- Born: April 25, 1929 Shreveport, Louisiana, U.S.
- Died: March 12, 2013 (aged 83) Shreveport, Louisiana, U.S.
- Resting place: Northwest Louisiana Veteran's Cemetery
- Education: Traphagen School of Fashion, École de la chambre syndicale de la couture parisienne
- Occupation: Fashion Designer
- Years active: 1945–1970s
- Awards: Coty Award (1969)

= Victor Joris =

American fashion designer

Victor Joris (1929–2013) was an American fashion designer and fashion illustrator. He was active between 1945 until the 1970s.

== Biography ==
Born April 25, 1929, in Shreveport, Louisiana. He attended C.E. Byrd High School. He went on to study fashion at Traphagen School of Fashion in New York City, graduating in 1945 in Costume Design and Sketching. He moved to Paris and studied at School Of Chambre Syndicale De La Couture Parisienne (École de la Chambre Syndicale de la Couture Parisienne) which is part of Fédération Française de la Couture. In Paris he was an assistant to fashion designers, Christian Dior and Pierre Balmain. Joris served two years in the United States Army, followed by a move to Hollywood to work for Columbia Pictures. At Columbia he worked with movie costume designer, Jean Louis. He eventually moved back to New York City and worked with Cuddlecoat New York and with the Jones Apparel Group, where he designed the Christian Dior Designer Sportswear Collection and the Jones New York line of women's apparel.

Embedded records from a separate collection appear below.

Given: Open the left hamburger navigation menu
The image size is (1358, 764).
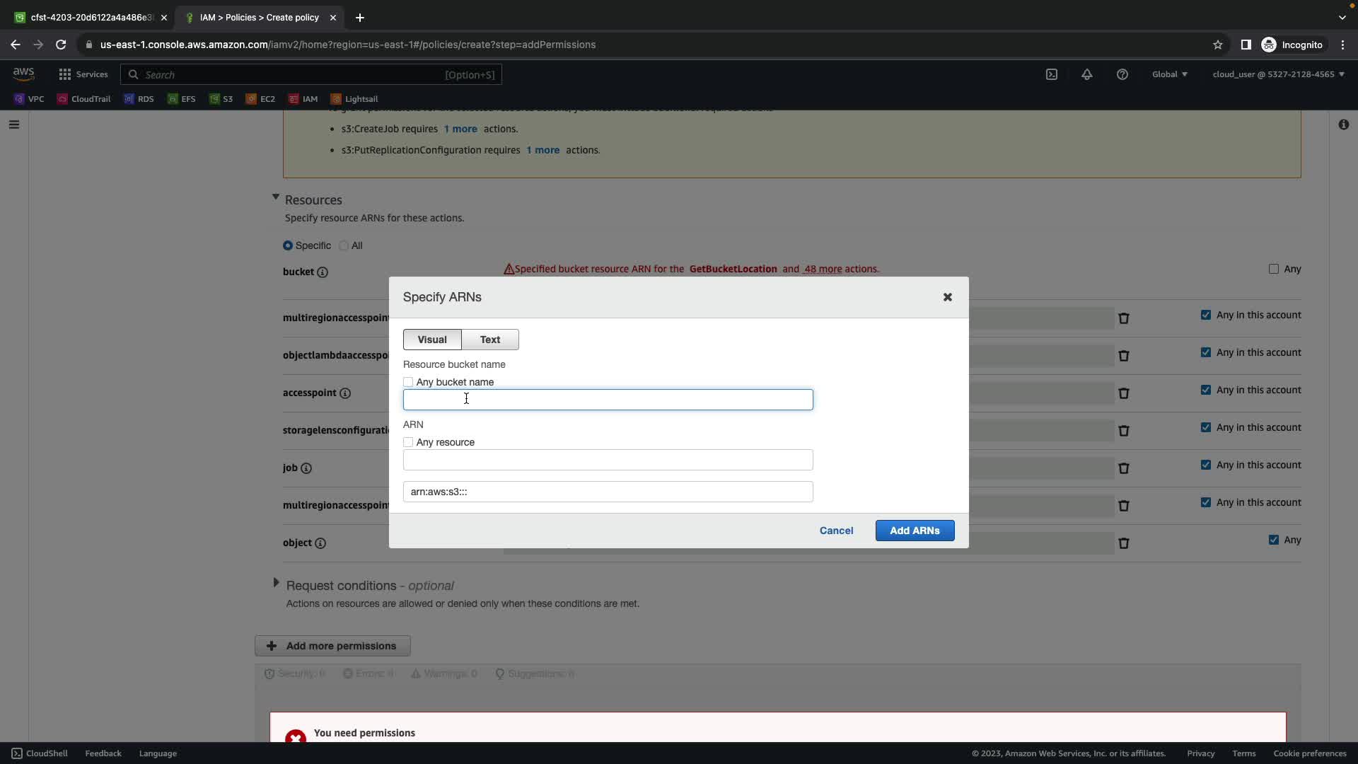Looking at the screenshot, I should pos(14,125).
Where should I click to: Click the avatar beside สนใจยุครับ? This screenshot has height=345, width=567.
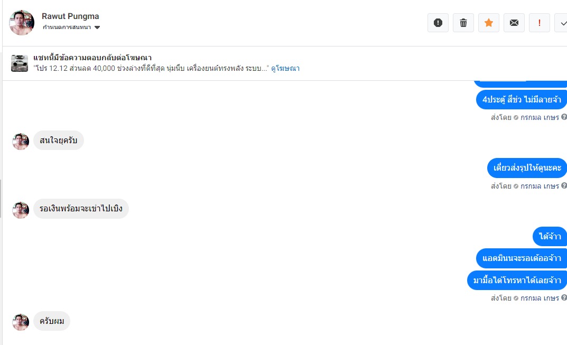tap(21, 141)
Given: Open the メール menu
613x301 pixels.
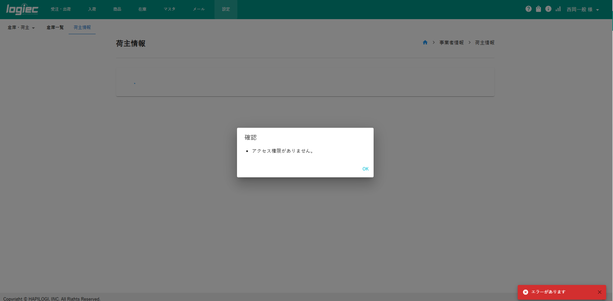Looking at the screenshot, I should (x=199, y=9).
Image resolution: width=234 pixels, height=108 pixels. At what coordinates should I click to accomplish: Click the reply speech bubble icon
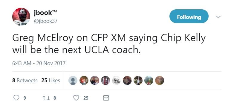(x=16, y=98)
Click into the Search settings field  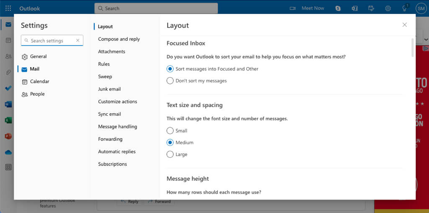pyautogui.click(x=50, y=41)
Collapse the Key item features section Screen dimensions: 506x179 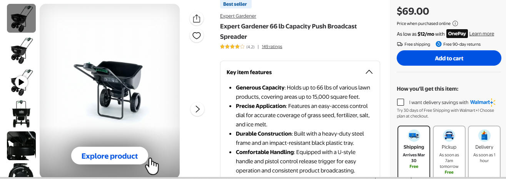click(369, 72)
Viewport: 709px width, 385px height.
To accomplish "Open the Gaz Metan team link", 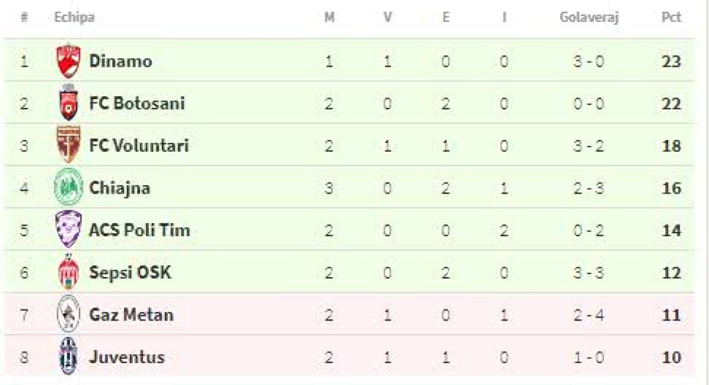I will [131, 314].
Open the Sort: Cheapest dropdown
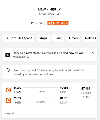Viewport: 100px width, 120px height. pyautogui.click(x=19, y=38)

Joris pioneered the design of women's apparel including pantsuits, long coats and long sweater jackets.

His fashion design work was frequently featured publications such as Harper’s Bazaar and Women’s Wear Daily. Joris won a Special Award from the Coty Award in 1965 as a young designer and he won the Coty Award "Winnie" in 1969 for his Cuddlecoat New York designs. Some of his clients included Jacqueline Kennedy, Lady Bird Johnson, Pat Nixon, Julie Christie.

In the 1970s, after retiring from fashion, Joris began dog breeding and showing Shih Tzu dogs.

== Death and legacy ==
He died March 12, 2013, at the age of 83, in Shreveport, Louisiana and was laid to rest in Northwest Louisiana Veteran's Cemetery in Keithville, Louisiana.

Joris' work is in public permanent collections including the Metropolitan Museum of Art, Philadelphia Museum of Art, among others.